Andrew is a storyteller, SLAM host, instructor in our storytelling workshops, and this season, in his role as a public school teacher, he is participating in our Moth Teacher Institute where he’ll learn how to integrate storytelling into his classroom with his students. Moth Teacher Institute where he’ll learn how to integrate storytelling into his classroom with his students. 

Andrew’s story is about a beloved hobby and what happens when it’s misunderstood.   

This month’s Storytelling School story is:

“Yu-Gi-Oh” by Andrew McGill

After you’ve watched and read the story, you can do the following activities: 

Talk to each other about Andrew’s story. 

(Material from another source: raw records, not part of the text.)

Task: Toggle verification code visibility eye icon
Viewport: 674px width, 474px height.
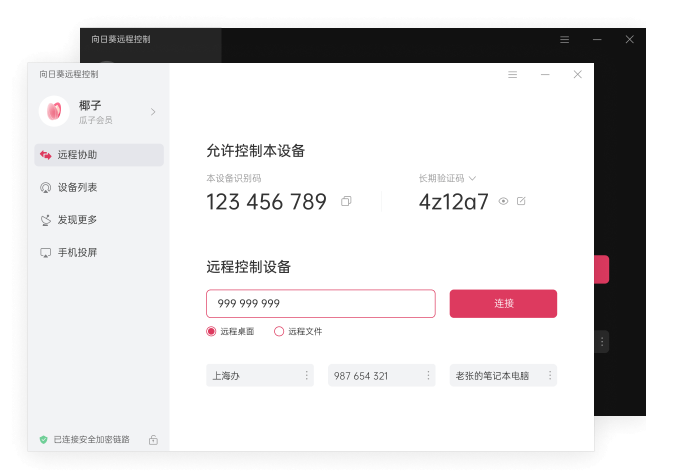Action: point(504,201)
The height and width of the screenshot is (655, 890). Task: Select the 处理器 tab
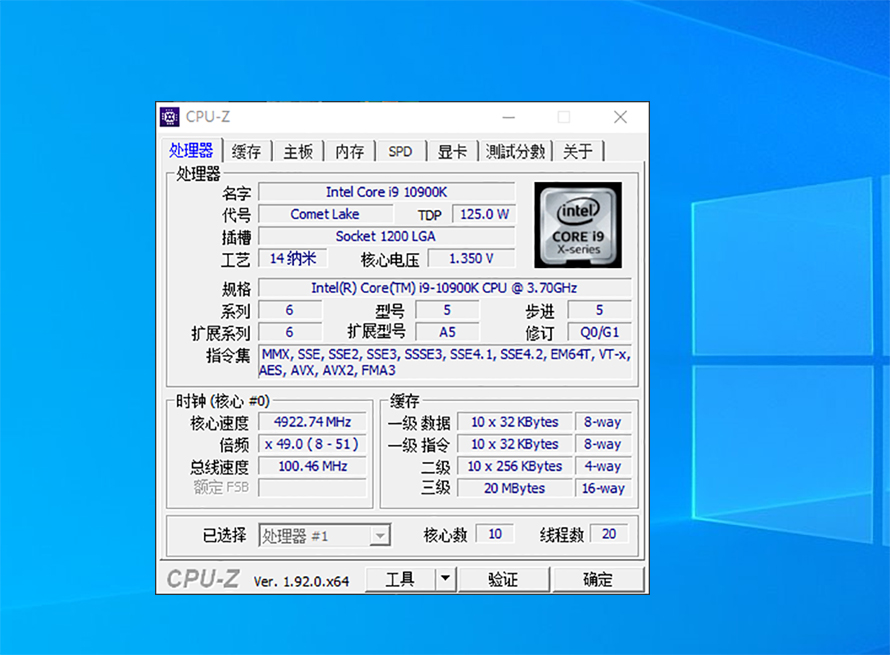point(191,151)
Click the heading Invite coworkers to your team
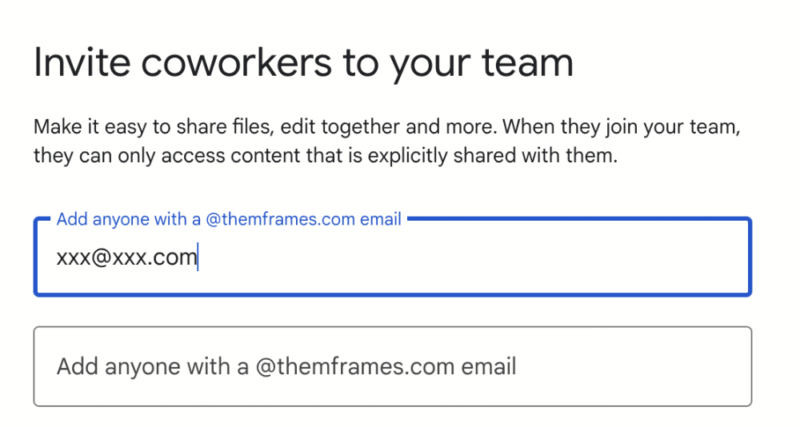Viewport: 800px width, 427px height. click(x=303, y=63)

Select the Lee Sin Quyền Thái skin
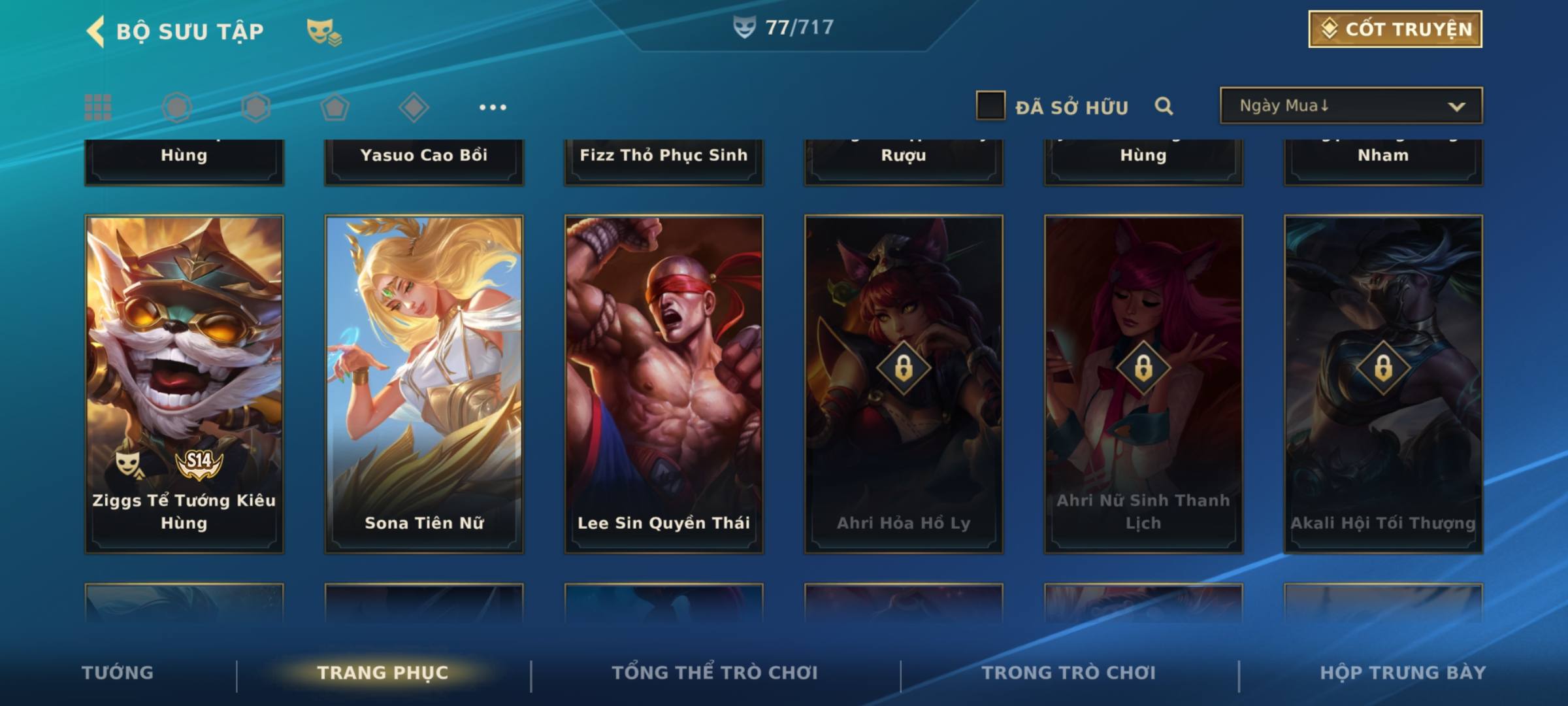pyautogui.click(x=664, y=384)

  • For each post, we’ll highlight a different crafting strategy for how to make your story compelling. For this post, we’ll focus on TELLING ON YOURSELF. We encourage our workshop participants to find some humility in their stories to allow listeners to commiserate and empathize. When we’re able to admit we don’t have it all figured out ALL the time, our stories feel less like a brag and more like an invitation to connect to the audience. 

  • How does Andrew ‘tell on himself’ in this story? What details does he include that make him more relatable? 

  • What did you relate to in Andrew’s experience? How did that change your experience listening? 

Let’s Play “Have You Ever”

Raise your hand if … 

  • You’ve ever discovered a new hobby

  • You’ve ever watched Japanese manga

  • You’ve ever collected fan merchandise 

  • You’ve ever had a parent or guardian embarrass you

  • You’ve ever geeked out on something you were really into 

  • You’ve ever been misunderstood

  • You’ve ever doubled down when you weren’t sure you were getting through

  • You’ve ever had to make a sacrifice to satisfy your family

  • You’ve ever pretended to be cooler 


  • Parents just don’t understand! Think back to when you were younger - what were some of the things you loved that your parents, guardians, or loved-ones just didn’t get? Draw those items or activities out on a piece of paper and around each one, like a mind map, write: 1) how the item/activity used to make you feel, 2) how you would describe it to the misunderstanding elder in your life, and/or 3) what your life would look like now if you were still into that thing (that is, if you ever stopped being into it!). 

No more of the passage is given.